À travers les écoles Steiner, on vous fait porter les craintes qu’inspire l’anthroposophie ?
On paye surtout un combat politique lyonnais de petite ambition avec un paradoxe : les élus de l’opposition lyonnaise qui nous critiquent aujourd’hui, sont des proches de Gérard Collomb qui est venu nous chercher il y a dix ans pour financer la Métropole. Il faut sortir de cette médiocrité. On avait trouvé très bien que la finance éthique et les collectivités locales travaillent ensemble. Il y a une force à travailler ensemble car on est en théorie tous mobilisés pour le bien commun.

Cette polémique vous porte tort ?
Beaucoup de sociétaires et de clients m’envoient des messages de soutien en me précisant qu’ils savent bien que la Nef n’a rien à voir avec des dérives sectaires ! Mais nos équipes sont furieuses. Elles se sentent salies par ces attaques sans fondement. Nos collaborateurs sont les mieux placés pour connaître notre fonctionnement qui n’a rien à voir avec une secte.

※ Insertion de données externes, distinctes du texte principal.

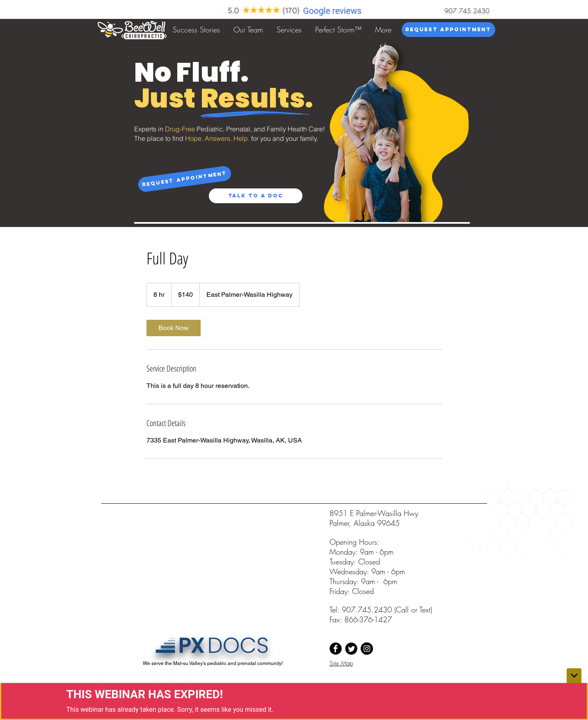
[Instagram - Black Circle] (367, 649)
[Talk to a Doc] (256, 196)
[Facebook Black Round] (336, 649)
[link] (174, 328)
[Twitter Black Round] (351, 649)
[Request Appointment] (448, 30)
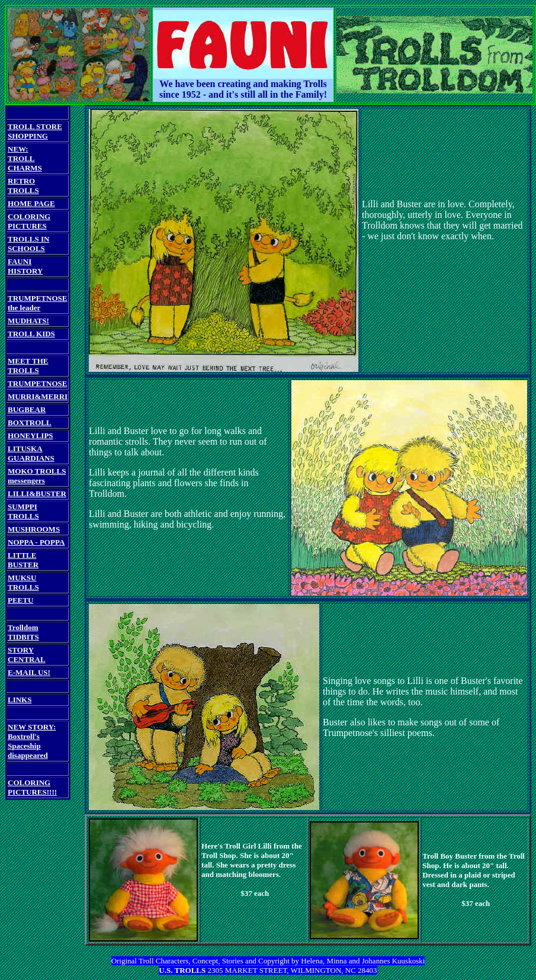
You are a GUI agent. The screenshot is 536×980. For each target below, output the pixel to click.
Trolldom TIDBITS (23, 632)
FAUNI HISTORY (25, 266)
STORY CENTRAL (27, 654)
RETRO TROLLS (23, 185)
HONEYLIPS (30, 435)
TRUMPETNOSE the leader (37, 303)
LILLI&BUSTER (37, 493)
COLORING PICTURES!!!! (32, 787)
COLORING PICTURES (29, 221)
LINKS (20, 699)
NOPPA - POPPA (36, 542)
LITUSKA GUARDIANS (31, 453)
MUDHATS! (28, 320)
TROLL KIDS (31, 333)
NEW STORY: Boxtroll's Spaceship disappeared (31, 741)
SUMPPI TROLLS (23, 511)
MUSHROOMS (34, 529)
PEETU (20, 600)
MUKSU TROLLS (23, 582)
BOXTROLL (30, 422)
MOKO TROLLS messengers (37, 475)
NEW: (18, 149)
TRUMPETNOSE (37, 383)
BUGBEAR (27, 409)
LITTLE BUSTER (23, 560)
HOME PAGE (31, 203)
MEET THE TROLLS (28, 365)
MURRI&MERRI (37, 396)
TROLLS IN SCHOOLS (28, 243)
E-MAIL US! (29, 672)
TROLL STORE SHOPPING (35, 131)
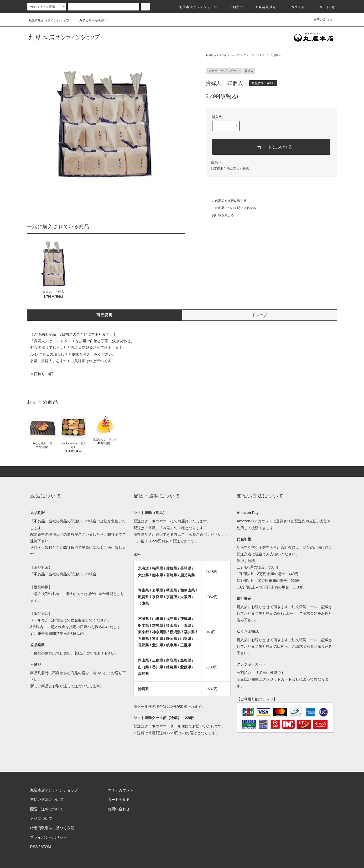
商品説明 (105, 315)
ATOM (46, 847)
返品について (220, 163)
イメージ (259, 315)
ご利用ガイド (240, 7)
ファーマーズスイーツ (257, 55)
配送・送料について (47, 809)
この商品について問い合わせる (231, 208)
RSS (34, 847)
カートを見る (119, 800)
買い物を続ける (220, 215)
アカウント (293, 7)
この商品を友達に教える (226, 200)
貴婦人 (277, 55)
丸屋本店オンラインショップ (49, 20)
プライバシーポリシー (49, 837)
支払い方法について (47, 800)
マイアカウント (120, 790)
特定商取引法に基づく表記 (230, 168)
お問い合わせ (323, 19)
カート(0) (324, 7)
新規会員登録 (265, 7)
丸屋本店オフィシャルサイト (202, 7)
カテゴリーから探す (90, 20)
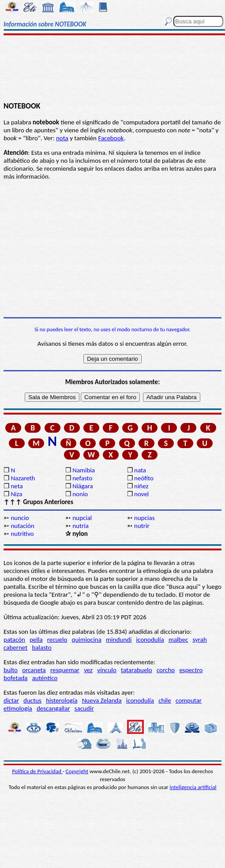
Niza (16, 494)
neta (16, 486)
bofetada (15, 678)
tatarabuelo (136, 670)
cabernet (15, 647)
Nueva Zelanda (102, 700)
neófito (144, 478)
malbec (178, 640)
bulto (11, 670)
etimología (18, 708)
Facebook (111, 138)
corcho (165, 670)
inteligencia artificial (193, 787)
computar (188, 700)
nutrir (142, 526)
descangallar (53, 708)
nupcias (144, 518)
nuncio (19, 518)
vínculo (107, 670)
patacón (14, 640)
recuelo (57, 640)
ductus (32, 700)
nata (140, 470)
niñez (141, 486)
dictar (11, 700)
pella (36, 640)
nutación (22, 526)
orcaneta (34, 670)
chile (165, 700)
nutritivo (22, 534)
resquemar (65, 670)
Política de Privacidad (37, 771)
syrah (199, 640)
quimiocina (86, 640)
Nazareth (22, 478)
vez (88, 670)
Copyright (77, 771)
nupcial (82, 518)
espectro (191, 670)
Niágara (82, 486)
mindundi (119, 640)
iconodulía (150, 640)
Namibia (83, 470)
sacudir (84, 708)
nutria (80, 526)
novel (141, 494)
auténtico (45, 678)
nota (62, 138)
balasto (41, 647)
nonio (80, 494)
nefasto (82, 478)
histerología (61, 700)
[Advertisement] (112, 69)
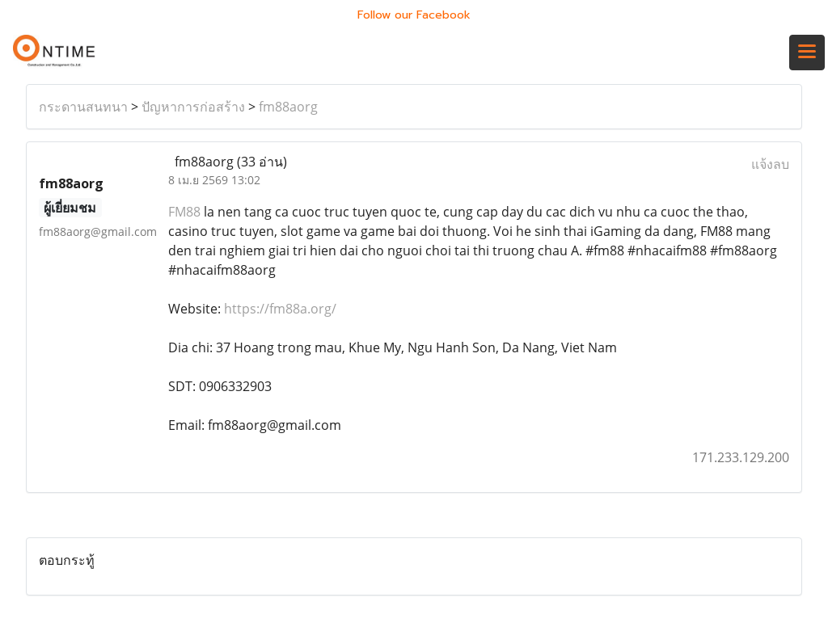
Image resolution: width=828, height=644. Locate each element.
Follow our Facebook (414, 15)
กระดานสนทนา (83, 107)
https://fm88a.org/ (280, 309)
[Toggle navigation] (807, 53)
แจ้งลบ (770, 164)
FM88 (184, 212)
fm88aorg (288, 107)
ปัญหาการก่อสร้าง (193, 107)
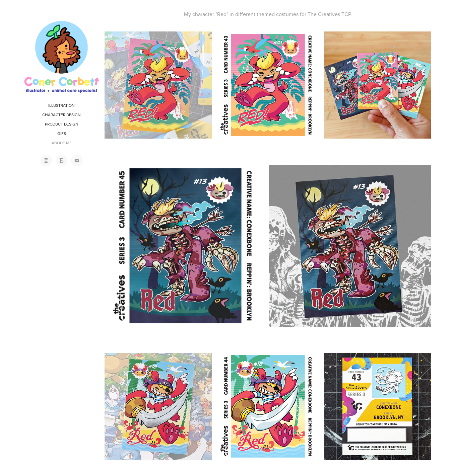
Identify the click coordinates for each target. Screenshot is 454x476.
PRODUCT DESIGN (62, 124)
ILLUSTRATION (61, 105)
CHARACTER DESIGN (61, 114)
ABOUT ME (62, 143)
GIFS (62, 133)
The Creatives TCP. (330, 14)
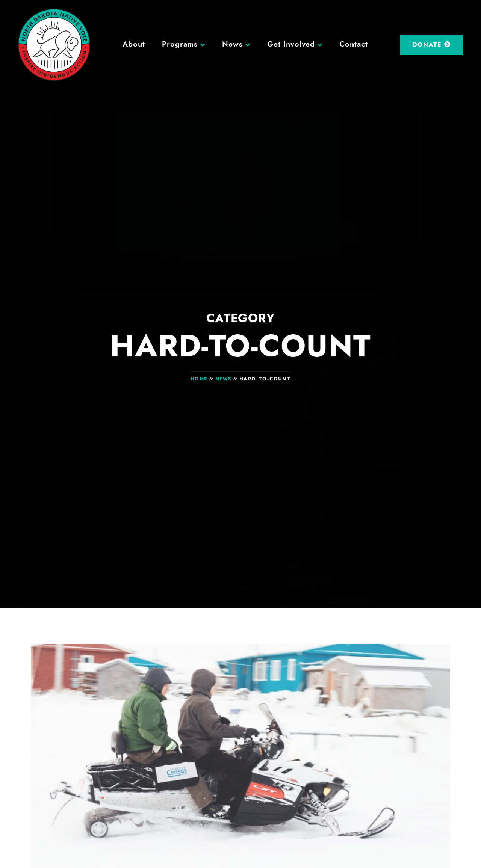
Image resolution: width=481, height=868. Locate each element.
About (134, 44)
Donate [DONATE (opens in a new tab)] (432, 44)
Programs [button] (180, 44)
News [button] (232, 44)
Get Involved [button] (291, 44)
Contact (354, 44)
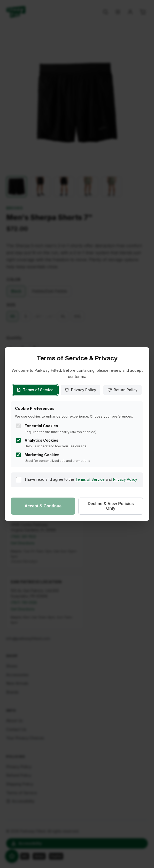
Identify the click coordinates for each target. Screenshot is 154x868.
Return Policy (122, 390)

Mais la nuisance est là puisque toute la presse en parle et que vous m’en parlez aussi dans cet entretien.

Mais on n’a pas parlé que de cela. Et dès la première interview de votre prédécesseur, il y a une
dizaine d’années, j’avais posé cette question sur l’éventuelle influence de l’anthroposophie sur la NEF. Sans attendre cette polémique…
Et je vous en remercie ! Cela fait du bien d’entendre un discours raisonnable dans ce contexte car pour la majorité des autres journalistes, la croissance de la Nef et notre opération Big Banque n’est même pas un sujet. Pourtant, 85 % du marché bancaire est tenu par seulement cinq acteurs. Cela me paraît important d’avoir en France un établissement comme la Nef qui est en pointe sur ces sujets éthiques. Je ne prétends pas qu’on sert de modèle mais au moins d’aiguillon.

*Autorité de contrôle prudentiel et de régulation

Cet article m’a intéressé. Je souhaite acheter le magazine dans lequel il a été publié : c’est par ici !

Anthroposophie
Difficile de résumer cette pensée ésotérique en quelques mots sinon qu’elle se veut proche de la nature avec une approche peu scientifique. Le Monde Diplomatique a publié un article à charge encore systématiquement cité par les détracteurs des idées de Rudolf Steiner, alors que Libération, autre journal de gauche, a publié un check new affirmant clairement que ce mouvement n’a aucun des traits caractéristiques d’une secte. Sans valider autant ses théories. En fait, la polémique vient des initiatives que ce courant a inspirées, en particulier les écoles Steiner dont certaines ont fait l’objet de signalements. La biodynamie, une manière étonnante de traiter la vigne, est aussi critiquée pour ses côtés ésotériques, à la différence des labels bio classiques. Avec sa BD, “Cosmo-Bacchus”, Jean-Benoît Meybeck a mené un travail de terrain assez précis et souvent ironique au coeur des vignobles, qui en révèle tous les aspects. Paradoxalement, de grands chefs d’entreprise, au profil plutôt rationnel, ont repris des vignes dans le Beaujolais ou dans la Vallée du Rhône, et ont choisi ce mode de culture atypique.